Which state has the highest electricity rates?
Hawaii at 41.62¢/kWh (December 2025 EIA data) — 2.4x the national average. This reflects near-total petroleum dependence and geographic isolation from the mainland grid. California (34.71¢) and Rhode Island (31.15¢) rank second and third. Maine (30.39¢) and Massachusetts (30.88¢) round out the top five.
Which state has the cheapest electricity?
North Dakota at 11.02¢/kWh (December 2025 EIA data) — the lowest in the US. Abundant coal, wind, and hydroelectric power with low transmission costs drive the low rate. Nebraska (11.57¢), Idaho (11.87¢), Missouri (11.91¢), and Oklahoma (12.25¢) complete the five cheapest states.

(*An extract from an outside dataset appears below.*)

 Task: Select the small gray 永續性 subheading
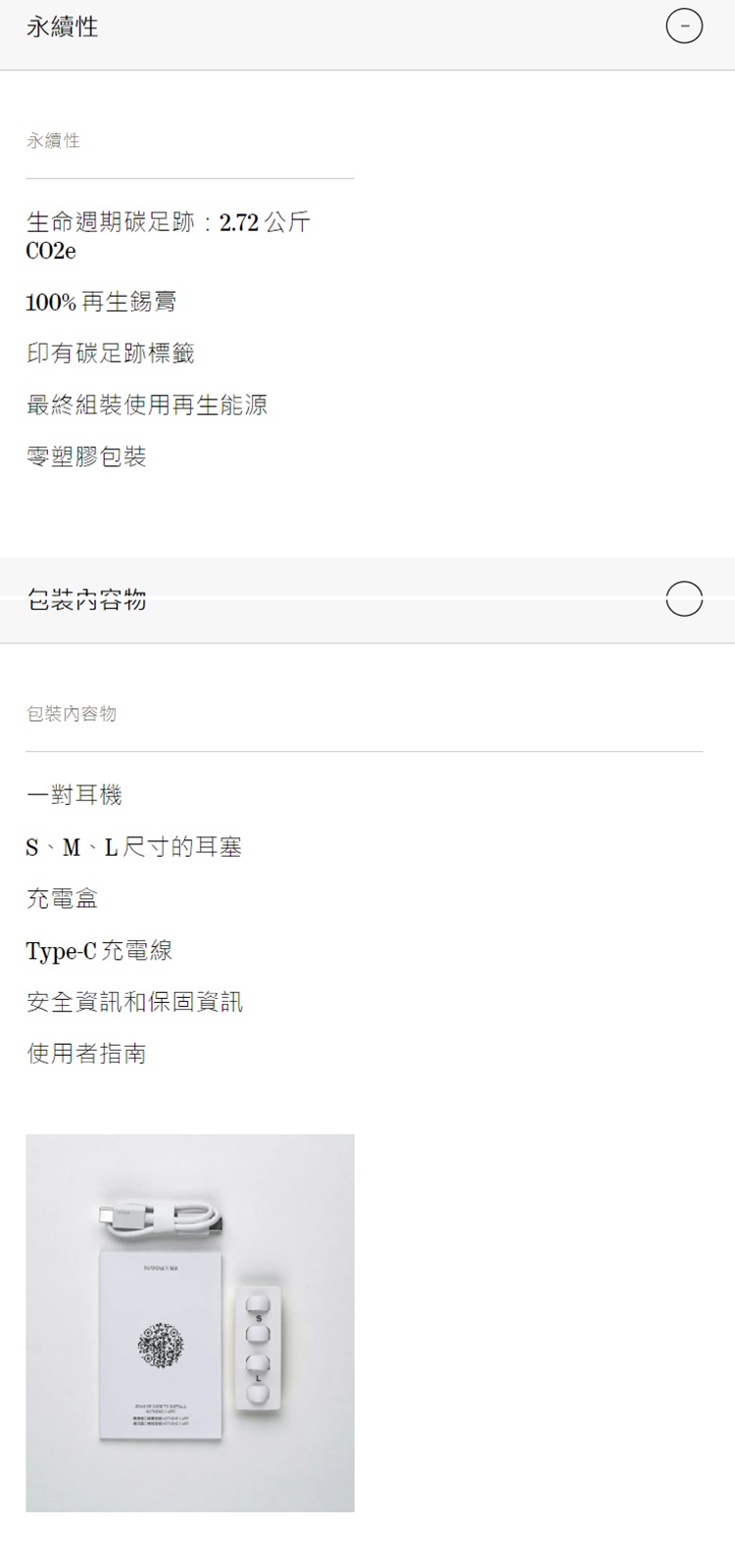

Why is electricity so expensive in California?
California's 34.71¢/kWh rate reflects wildfire mitigation infrastructure (PSPS programs), aggressive renewable transition surcharges, grid modernization spending, high labor costs, and stringent environmental regulations. Major utilities PG&E, SCE, and SDG&E have received large CPUC-approved rate increases since 2022 to fund grid hardening.
How much does the average American household spend on electricity per year?
The average US household uses 10,791 kWh/year (EIA RECS 2022). At the 2025 national average of 17.30¢/kWh, that equals approximately $1,867/year or $156/month. High-consumption Louisiana households (14,774 kWh/year) and high-rate California/Massachusetts households spend $2,500–$3,000/year or more.
How much have electricity prices risen in recent years?
US residential rates rose 31.6% from 2020 to 2025, per EIA Electric Power Monthly data. The sharpest increase was 2021–2022 (+10.1%), driven by the post-pandemic natural gas price spike. Rates were nearly flat 2015–2021 (+8%), then surged 26.7% in just four years from 2021 to 2025.
Does my electricity rate affect whether solar panels are worth it?
Your electricity rate is the primary determinant of solar ROI. At 30¢/kWh, solar pays back in 5–6 years with $100,000+ in 25-year savings. At 12¢/kWh, the same system takes 15–20 years to pay back with minimal lifetime returns. SolarReviews recommends solar only for households paying more than $75/month for electricity.